While there is considerable crossover between the 2017 and 2019 Astros teams, multiple witnesses who were not with the 2017 team are expected to be interviewed, sources said.

Among those the league plans to interview in its investigation are Astros manager AJ Hinch, Red Sox manager Alex Cora and New York Mets manager Carlos Beltran, according to sources. The three were part of the 2017 Astros championship team -- Hinch the manager, Cora the bench coach and Beltran a player. Their involvement in the investigation was first reported by The Athletic.

MLB, sources told ESPN, spoke Wednesday with former Astros bullpen coach Craig Bjornson, who joined the Red Sox with Cora in 2018, the year they won a World Series. MLB also intends to interview former Astros assistant general manager Brandon Taubman, though he has retained a lawyer through whom he is communicating, according to sources.

As baseball's general managers meetings neared their Thursday conclusion in Scottsdale, Arizona, the league was grappling with the scope of the investigation and how wide-ranging it could become, sources said.

MLB's department of investigations has begun gathering a wide-ranging list of potential interviewees and is expected to talk with players as well as managers, coaches and other team personnel, sources said.

Any conversations with players would need approval from the Major League Baseball Players Association. When the league investigated the Red Sox in 2017 for the illegal use of an Apple Watch, the union participated in interviews with the players.

The penalties for illegal activity are determined by commissioner Rob Manfred, though if the league can prove wrongdoing, the severity could be unlike anything seen in the sport's recent history, sources said.

The heaviest penalty assessed to a team during Manfred's tenure was a $2 million fine and the forfeiture of two top draft picks by the St. Louis Cardinals in January 2017 for a scheme in which they stole scouting information from the Astros' computerized database. The Cardinals' scouting director, Chris Correa, was banned for life from the sport and went to prison. Former Atlanta Braves general manager John Coppolella was banned 10 months later for lying about the team's circumvention of international signing rules. The Red Sox in 2016 were barred from signing international players for a year after running afoul of the signing-bonus statutes.

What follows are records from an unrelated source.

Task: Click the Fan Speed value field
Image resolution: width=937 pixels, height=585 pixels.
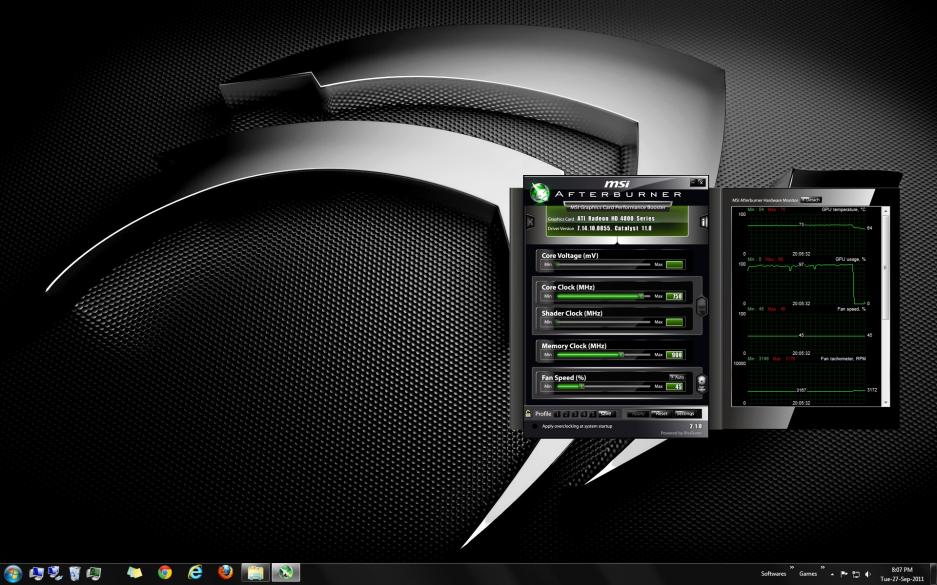Action: [675, 387]
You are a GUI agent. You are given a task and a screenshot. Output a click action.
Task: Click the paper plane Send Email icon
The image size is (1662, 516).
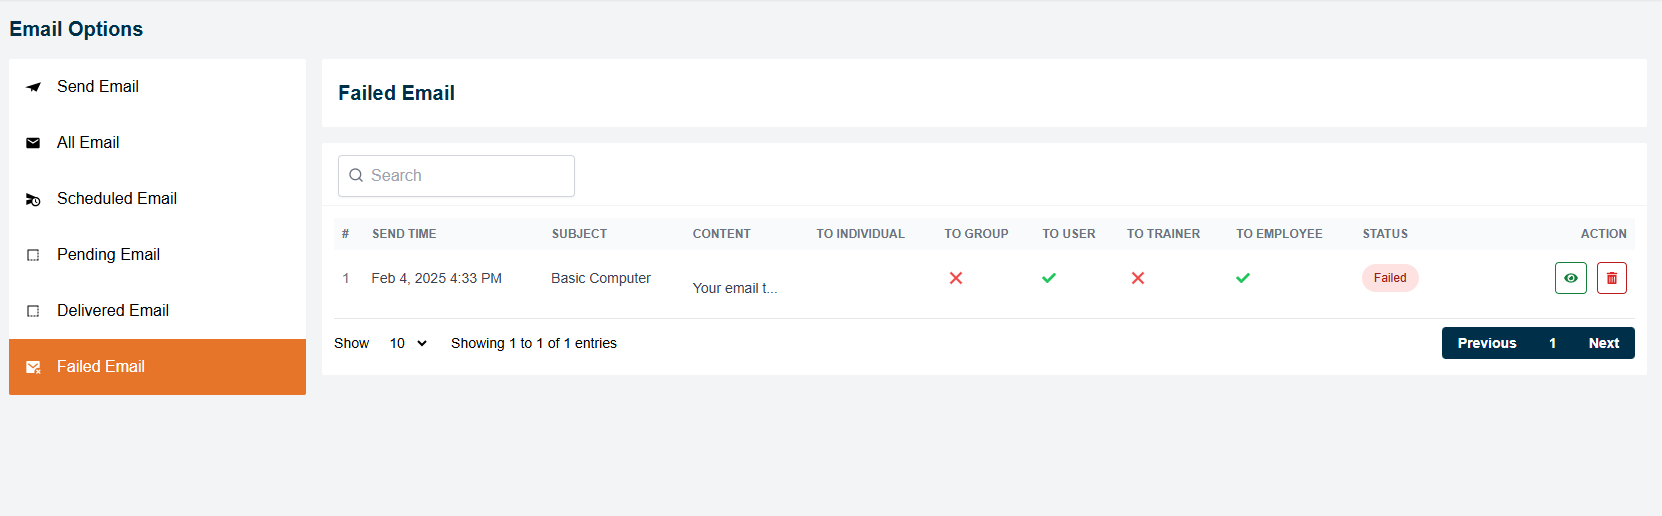pyautogui.click(x=33, y=87)
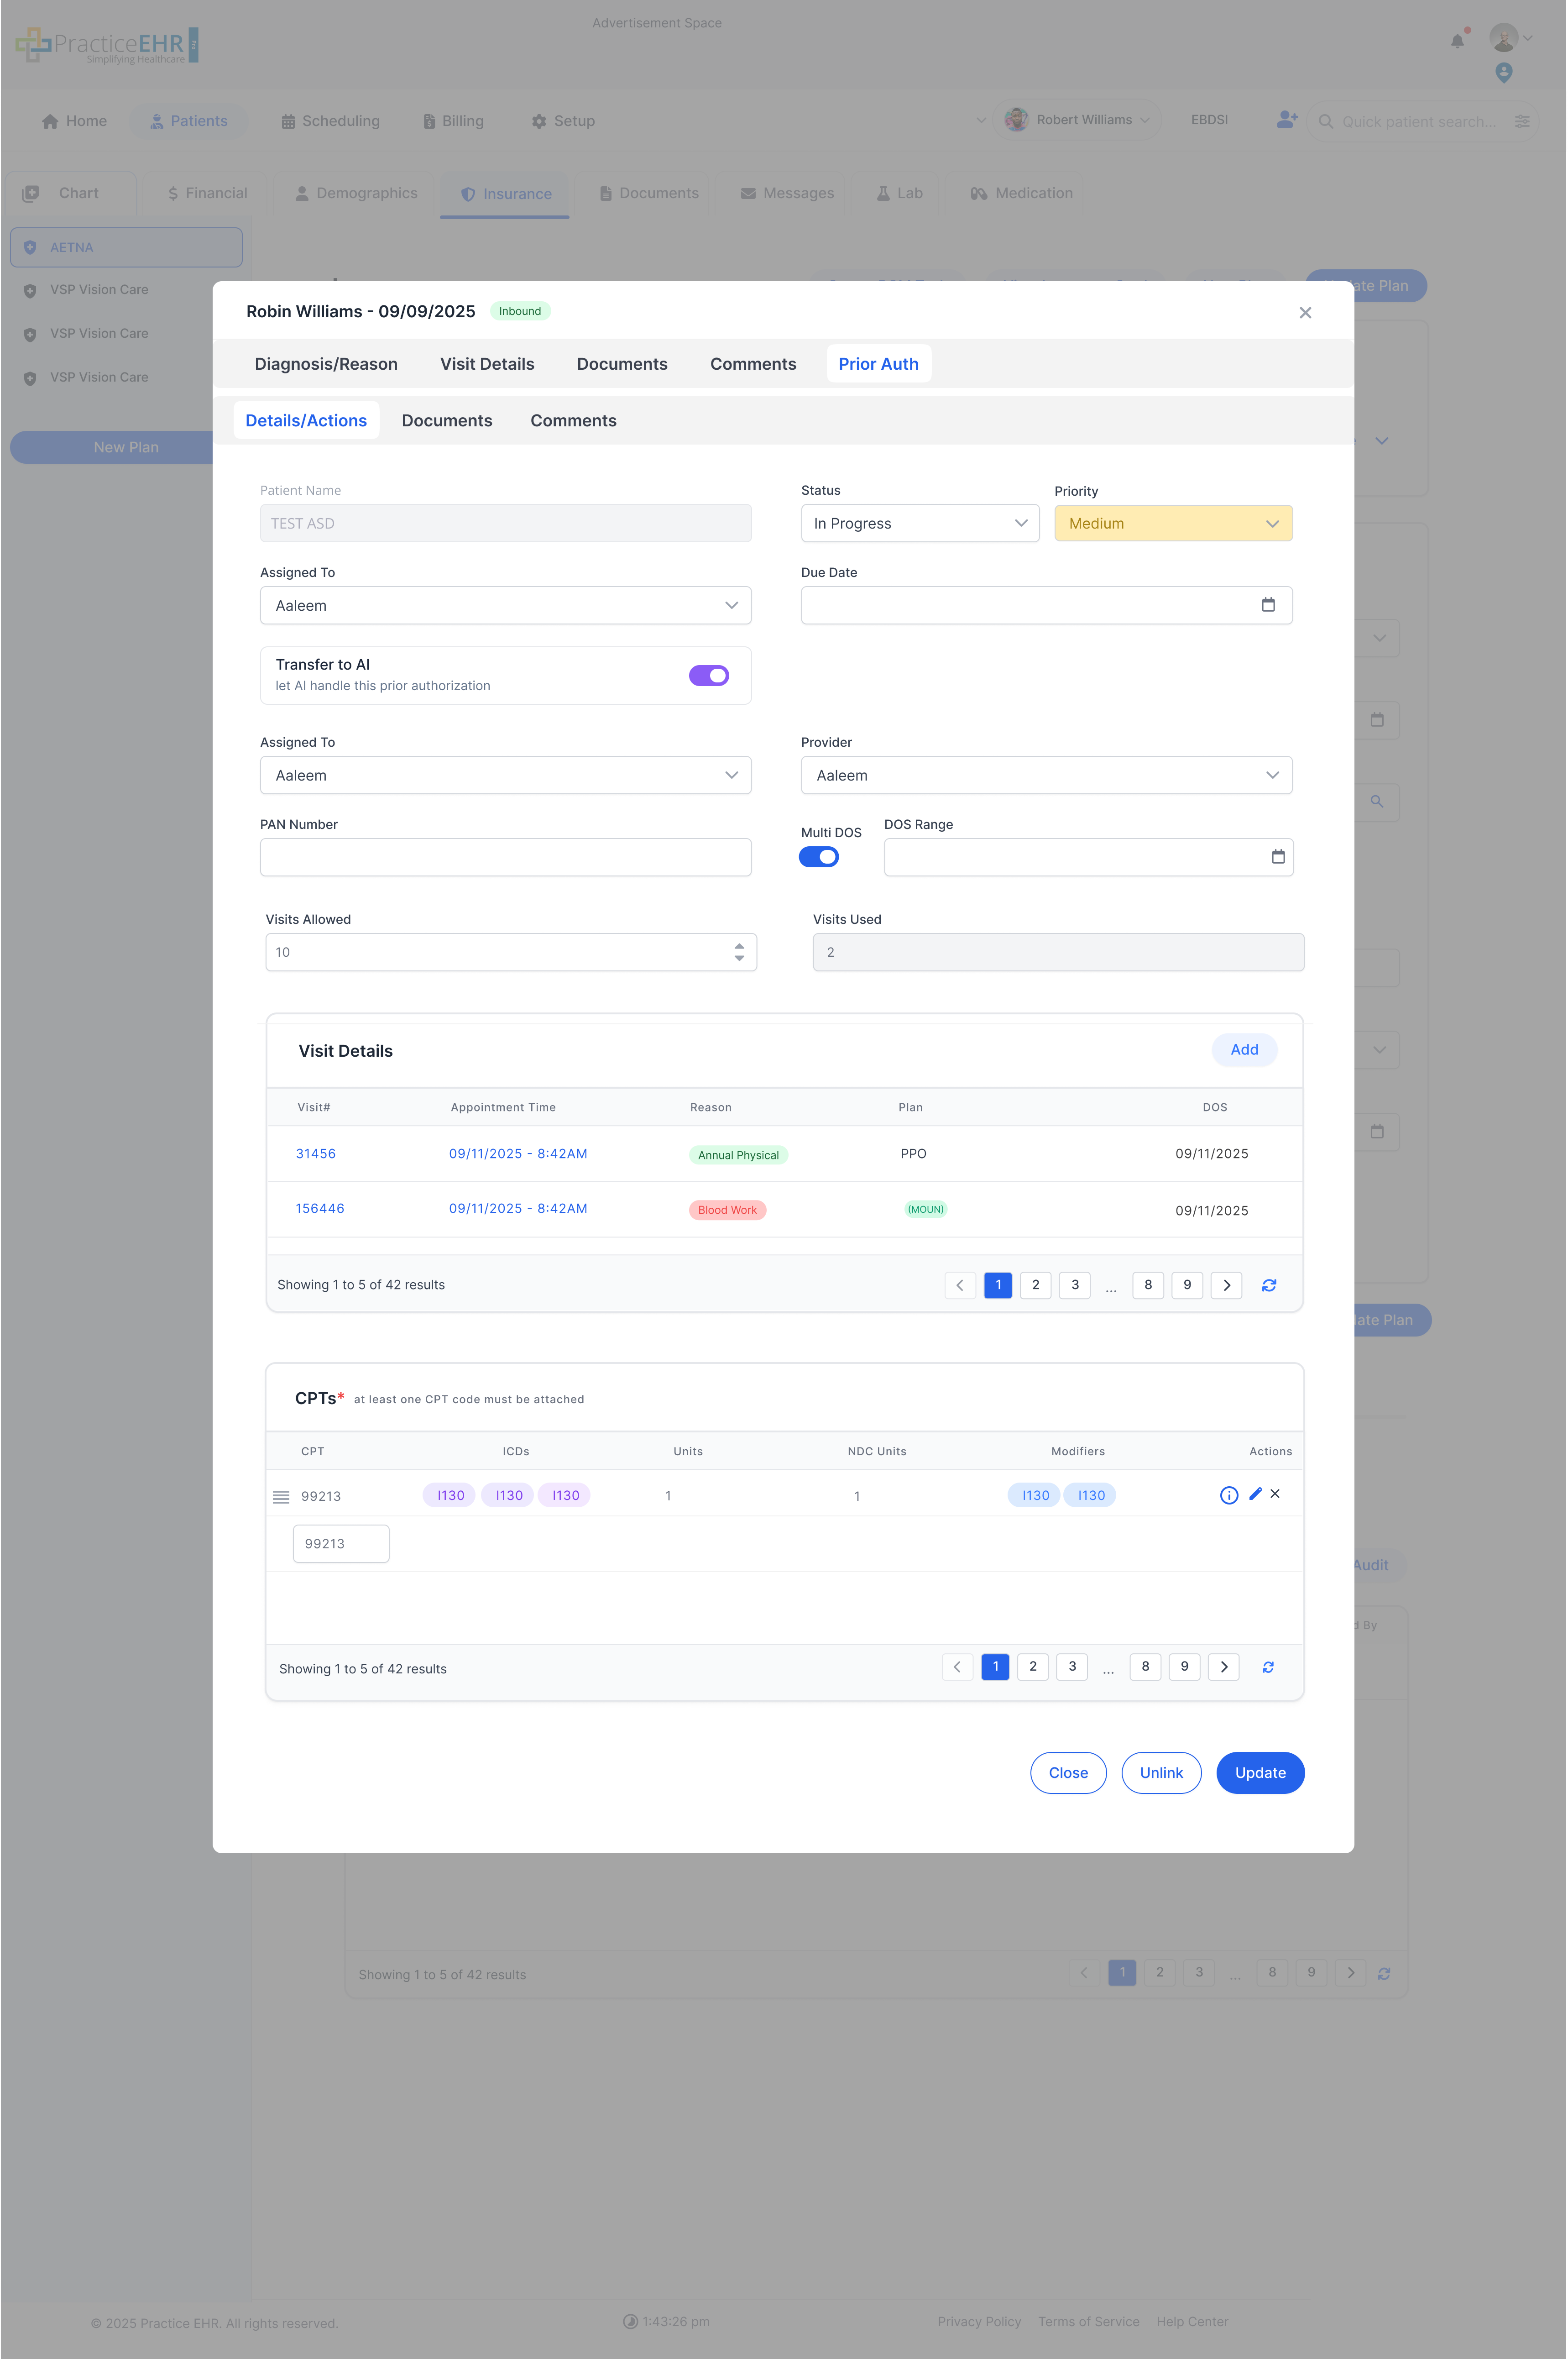Turn off the Multi DOS toggle
Image resolution: width=1568 pixels, height=2359 pixels.
tap(819, 856)
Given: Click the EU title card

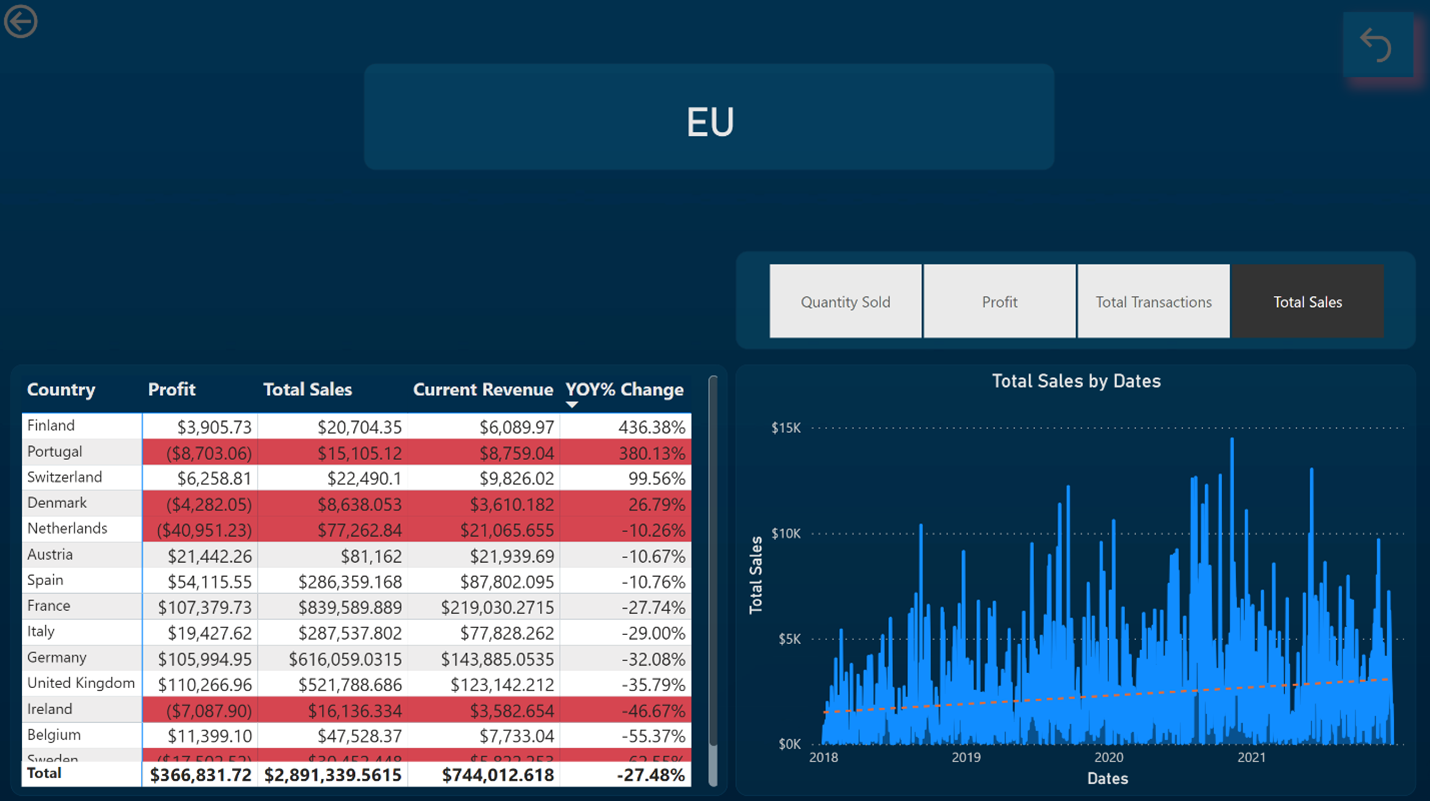Looking at the screenshot, I should [x=709, y=117].
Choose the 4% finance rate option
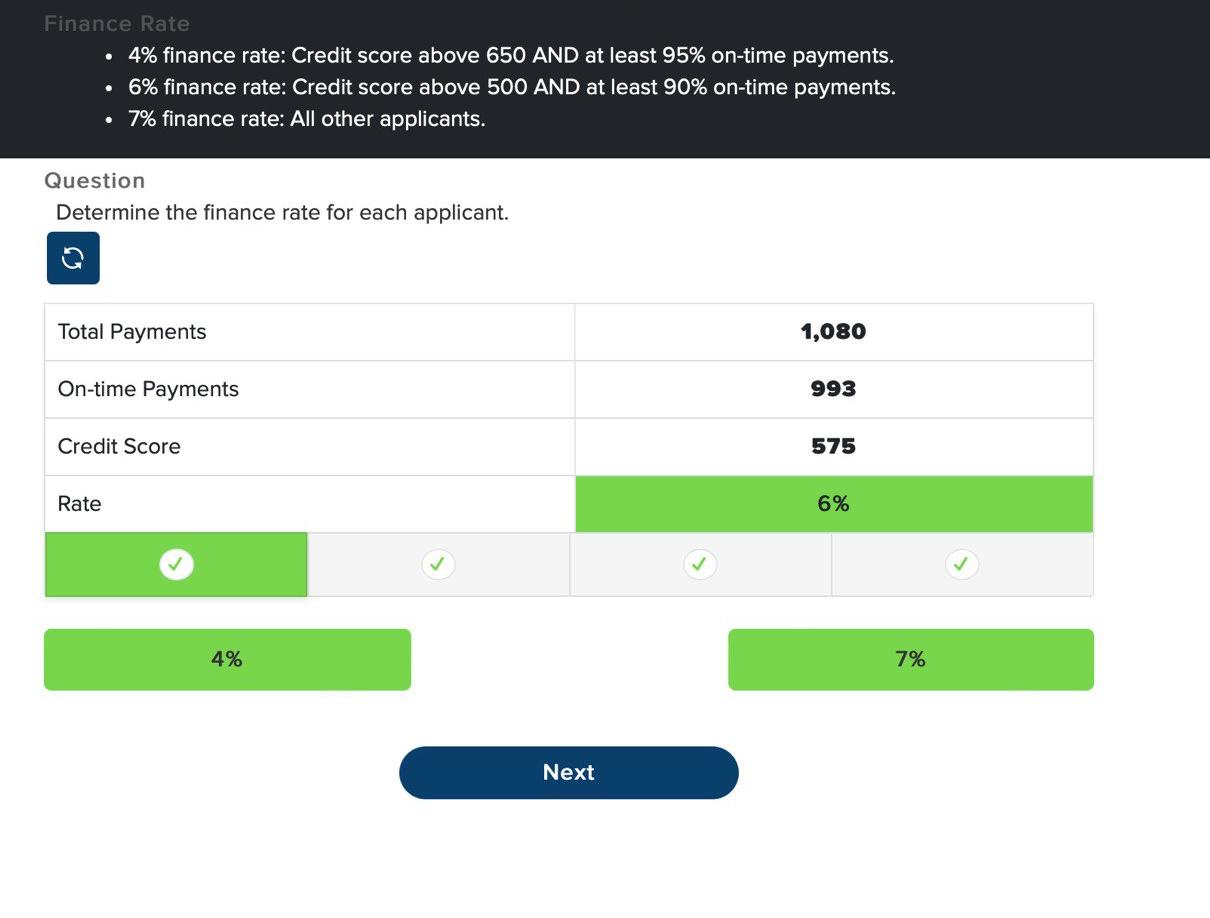This screenshot has width=1210, height=918. click(227, 658)

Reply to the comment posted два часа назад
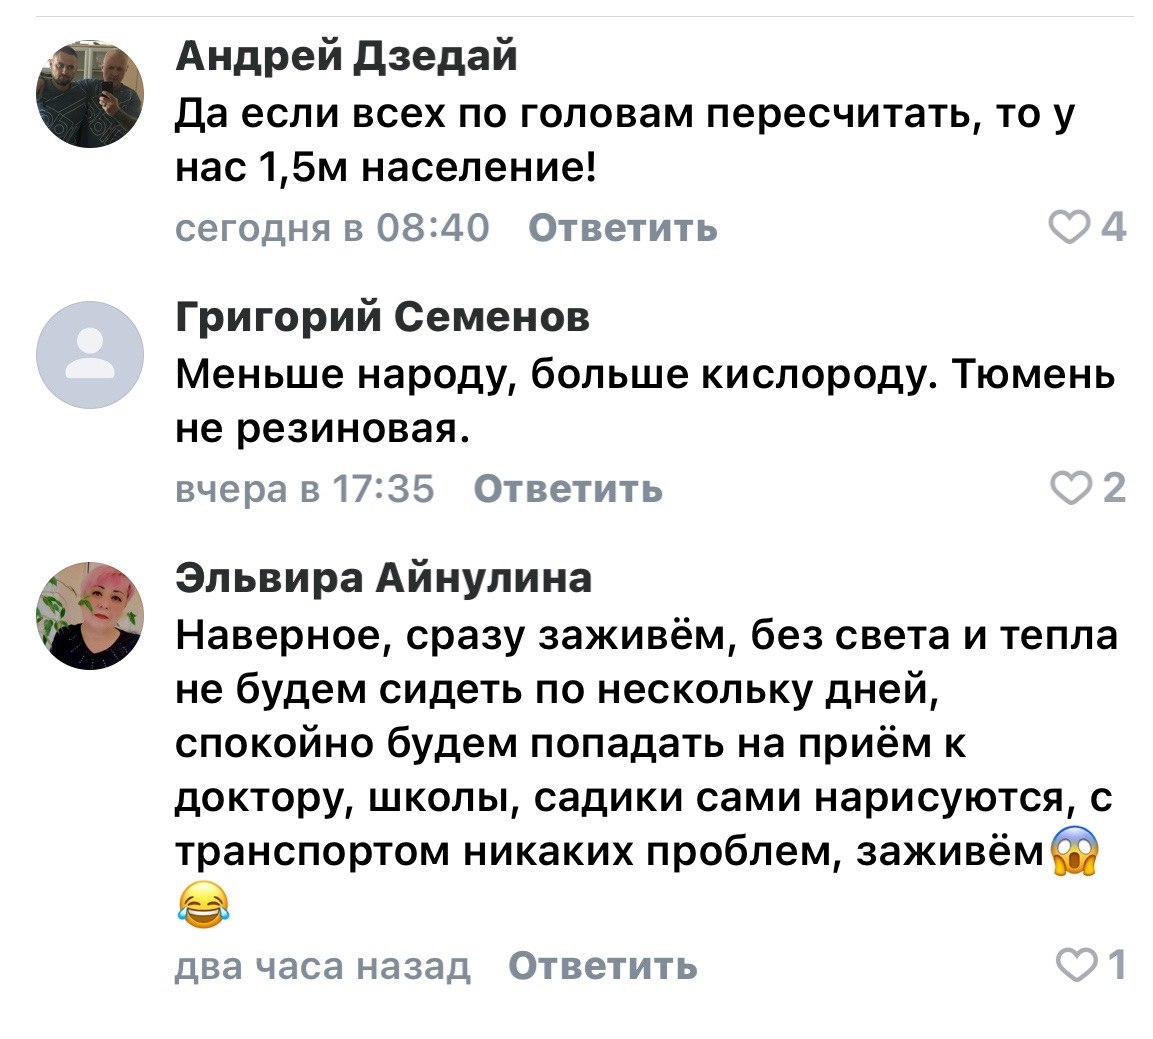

Before the 2019 season, MLB instituted new rules to clamp down on illegal sign stealing. Unsanctioned cameras between the foul poles were outlawed, an eight-second delay on in-house camera feeds was mandated and an official sat in replay rooms off the dugout to monitor teams to try to prevent cheating.

The allegations against the Astros are the first to include on-the-record comments outlining a purported scheme. "That's not playing the game the right way," Fiers told The Athletic.

Fiers described a scenario in which the Astros received the feed near the dugout, decoded the sign flashed by the catcher and, if the sign was for an off-speed pitch, hit a trash can to signal to the hitter that it wasn't a fastball, according to Fiers.

Though the theft of signs is an avowed part of baseball, the game's unwritten rules long have limited it to players at second base picking the sign and signaling hitters through slight, prescribed movements. The use of technology is widely considered beyond the pale and has left the sport facing questions that, if evidence corroborates Fiers' accusations and exposes wrongdoing beyond that, could strike at the heart of the sport's integrity.

"I'm not aware of that camera," Beltran, who was hired by the Mets less than two weeks ago, told the New York Post in a text message Wednesday. "We were studying the opposite team every day."

During the 2019 American League Championship Series, after the New York Yankees called the league to report whistling from the Astros' dugout during Game 1, Hinch denied any wrongdoing.

When asked about the Astros on Wednesday, Dodgers president Andrew Friedman, whose team lost to Houston over seven games in the 2017 World Series and to Boston in five in 2018, declined to talk about specific allegations, fearing they would sound like "sour grapes."